Letter of Intent on Joint Venture Co-Operation Signed by Issuer
Legal basis: Legal basis: Article 17(1) of MAR - inside information
The Management Board of Develia S.A. (the “Issuer”) inform that on 31 October 2023 the Issuer and entities which were not related to the Issuer (including investment funds managed by one investment fund company and entities related to a group of companies called Semeko Grupa Inwestycyjna S.A.) (the “Partners”) concluded a letter of intent pertaining to the implementation through a project company called Semeko Park S.A. (the “JV Company”) and its respective subsidiaries a multi-stage project entailing the construction and commercialisation of residential and business premises having the usable floor area of not more than 90,000.00 sq. m (ninety thousand square metres) on a real property located in Gdynia Leszczynki (the “Common Project”) (the “LOI”).
Following two increases in the JV Company’s share capital, the Issuer will take up in aggregate 50.01% of shares in the JV Company in exchange for the total contribution in cash amounting to PLN 75,000,000.00 (seventy-five million zlotys), being the initial capital commitment of the Issuer for the Common Project.

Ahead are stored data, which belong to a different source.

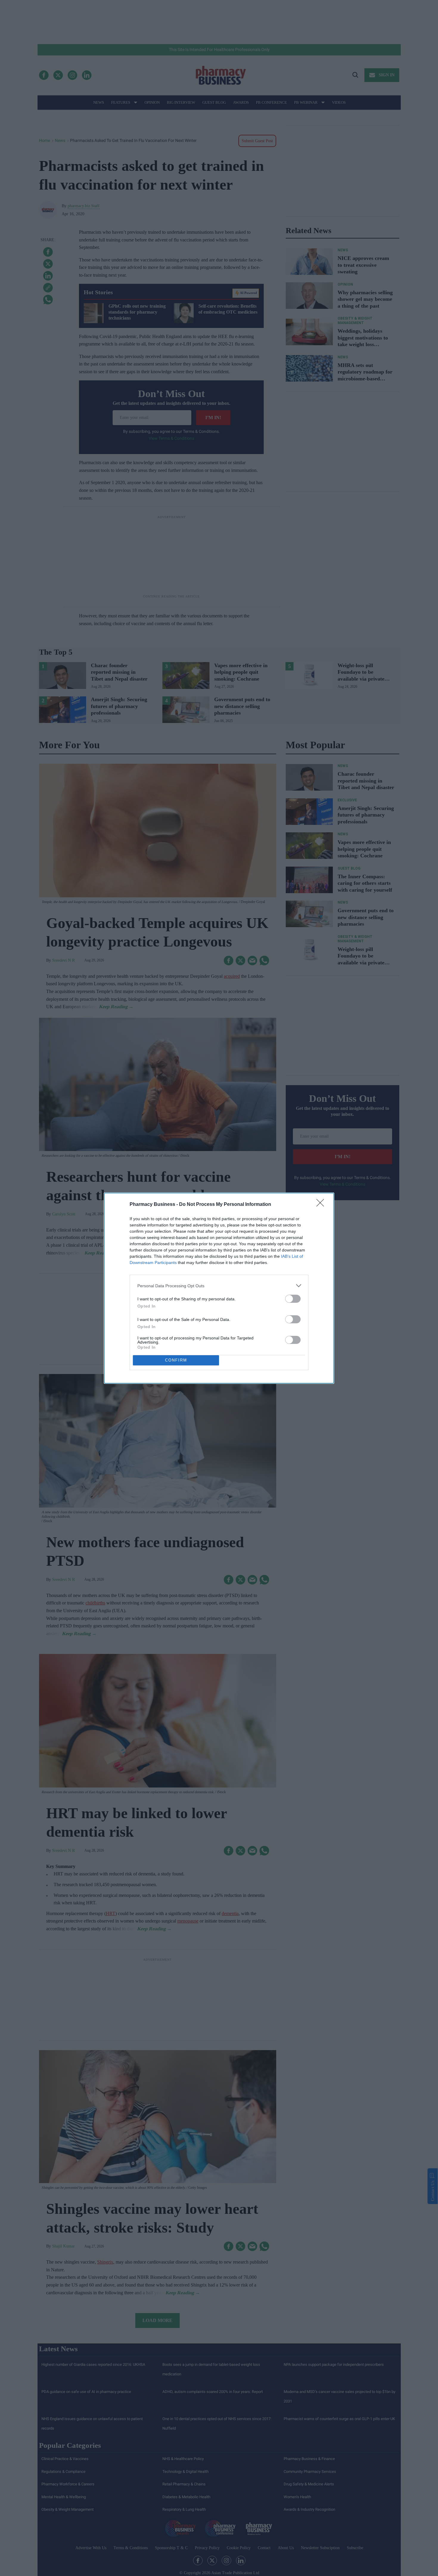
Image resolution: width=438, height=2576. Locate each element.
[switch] (293, 1299)
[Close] (322, 1204)
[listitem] (219, 1285)
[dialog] (219, 1288)
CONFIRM (176, 1360)
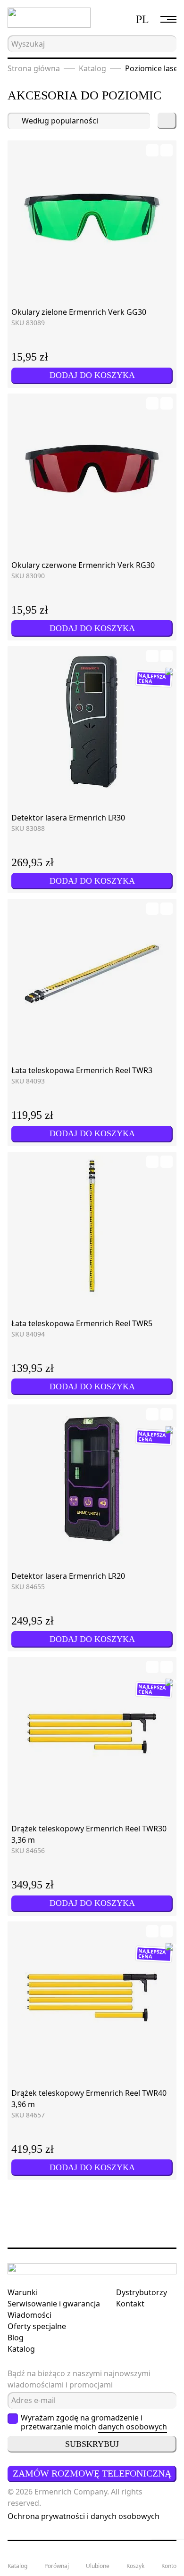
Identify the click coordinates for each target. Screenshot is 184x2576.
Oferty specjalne (37, 2326)
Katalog (92, 68)
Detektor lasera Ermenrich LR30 (68, 817)
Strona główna (34, 68)
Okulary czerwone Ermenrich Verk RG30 (83, 565)
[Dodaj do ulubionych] (152, 150)
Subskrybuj (92, 2444)
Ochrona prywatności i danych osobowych (83, 2516)
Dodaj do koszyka (92, 375)
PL (142, 19)
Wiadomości (29, 2315)
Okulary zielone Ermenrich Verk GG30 (78, 312)
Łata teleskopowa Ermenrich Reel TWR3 (81, 1070)
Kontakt (130, 2303)
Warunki (23, 2292)
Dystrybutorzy (141, 2292)
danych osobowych (132, 2426)
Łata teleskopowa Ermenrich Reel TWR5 (81, 1323)
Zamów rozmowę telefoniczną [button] (92, 2473)
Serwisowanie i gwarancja (54, 2303)
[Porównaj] (166, 150)
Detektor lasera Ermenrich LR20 (68, 1576)
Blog (16, 2337)
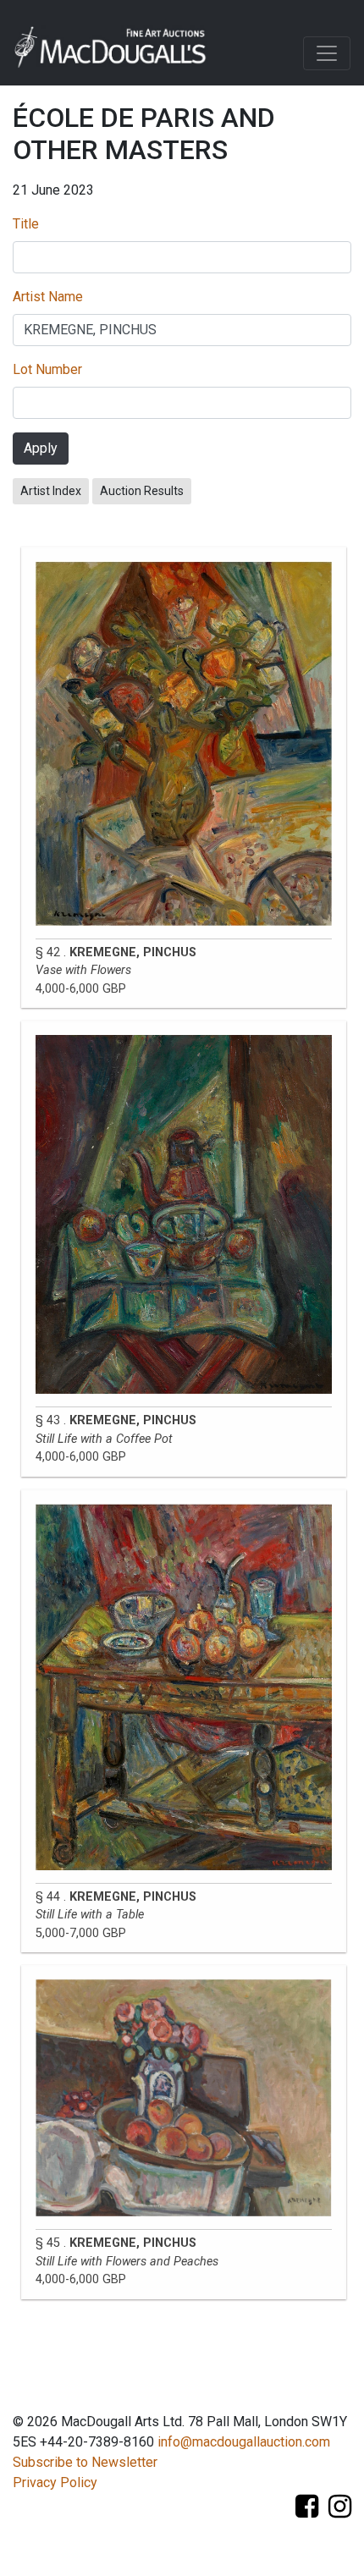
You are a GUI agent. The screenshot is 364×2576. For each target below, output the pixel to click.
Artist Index (50, 491)
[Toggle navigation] (326, 53)
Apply (41, 448)
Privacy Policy (55, 2482)
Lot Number (47, 369)
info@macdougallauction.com (243, 2442)
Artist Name (48, 297)
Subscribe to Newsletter (85, 2462)
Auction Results (142, 491)
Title (26, 224)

The Partners will hold in total 49.99% of shares in the JV Company.
The Issuer, as an entity managing the Common Project, both as regards the management of the JV Company and pursuant to a separate Common Project management agreement, will be responsible for all activities relating to the implementation of the Common Project, including the Issuer’s provision, against payment, of project management and residential and business premises construction and commercialisation services on the real property in Gdynia Leszczynki.
The Common Project will be carried out under certain conditions precedent, which include: obtaining the consent of the President of UOKiK (Office of Competition and Consumer Protection) to concentration that involves the creation of a joint venture by the Issuer and the Partners, receiving by the Issuer a positive result from a due diligence covering the JV Company, its respective subsidiaries and the real property designated for the Common Project, and obtaining required corporate permits by the Issuer and the Partners.
Detailed terms and conditions and parameters for the Common Project will be specified by the parties in a joint venture agreement, which will be communicated by the Issuer in a separate current report.
The other LOI assumptions, including those relating to the assumptions based on which the Common Project will be effected, do not vary from provisions generally applicable to agreements of this type.
According to the Issuer, the information pertaining to the conclusion of the LOI constitutes inside information within the meaning of Article 7 of the MAR, as the Common Project, if carried out, may be of relevance to the assessment of the Issuer’s implementation of its development projects strategy, which was communicated by the Issuer in Current Report No. 12/2021 of 18 February 2021.
Legal basis: Article 17(1) in conjunction with Article 7(1a), (2), (3) and (4) of the Regulation of the European Parliament and of the Council (EU) No. 596/2014 of 16 April 2014 on market abuse (the Market Abuse Regulation) repealing Directive 2003/6/EC of the European Parliament and of the Council and Commission Directives 2003/124/EC, 2003/125/EC and 2004/72/EC (the “MAR”) in conjunction with Article 2 and 3 of the Commission Implementing Regulation (EU) 2016/1055 of 29 June 2016 laying down implementing technical standards with regard to the technical means for appropriate public disclosure of inside information and for delaying the public disclosure of inside information in accordance with Regulation (EU) No. 596/2014 of the European Parliament and of the Council.